Sections 0101, 0102, 0103 and Honors, Fall 1995

Thursday November 30, 1995

Assigned Reading: 13.5 - 14.3

Handouts (available on-line): none

Topics Covered:

• For fun: a very unclear program which produces an interesting output. Unfortunately the author of the program misspelled "eighth" as "eigth" in this program. Just imagine having to figure out how to correct the program!

• We continued looking at dynamicaly changing the number of elements in an array. In our third example, we want to allow the user to enter a list of positive numbers and use -1 to indicate the end of the list. In this case, we do not know ahead of time how large to make the array. Our strategy is to first allocate an array of 10 elements. If the user enters more than 10 elements, we allocate an array with 20 elements and copy the first 10 elements into the new array. We proceed with this strategy and double the size of the array every time the user exceeds the size of the current array. We double the size of the array because this is much faster than increasing the size of the array by 1. See Program and sample run.

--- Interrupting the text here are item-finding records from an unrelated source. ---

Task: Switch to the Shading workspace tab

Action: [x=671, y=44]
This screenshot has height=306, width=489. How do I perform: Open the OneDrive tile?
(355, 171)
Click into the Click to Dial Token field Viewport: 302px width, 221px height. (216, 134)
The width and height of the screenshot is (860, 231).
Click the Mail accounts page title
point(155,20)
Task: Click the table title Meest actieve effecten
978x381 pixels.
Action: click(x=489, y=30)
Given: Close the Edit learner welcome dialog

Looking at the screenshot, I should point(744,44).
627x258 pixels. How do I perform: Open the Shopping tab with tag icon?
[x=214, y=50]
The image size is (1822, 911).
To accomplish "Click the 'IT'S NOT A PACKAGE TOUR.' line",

• In our fourth example of memory allocation, we use the NewArray and FreeBlock functions from the course library instead of malloc and free. These functions do the error checking for you. We allocate a 27 character array to store the letters of the alphabet followed by the null character '\0'. This character signals the end of a string. In fact, the strings we have been using all along are really pointers to dynamically allocated arrays of characters. Thus, at the end of the program we can print out the characters in our array using %s. Program and sample run.

• Knowing that strings are really dynamically allocated arrays allows us to access the elements of the array and change them directly. For example, we can now write an implementation of the Captain Crunch secret decoder ring much easier. Program and sample run.

• Also we now have more efficient ways to examine every character in a string. The following program shows three ways of translating each character in a string to upper case. They all do the same thing, but some of the methods are much slower. Program and sample run.

• We discussed how the course's string library handles memory allocations for strings.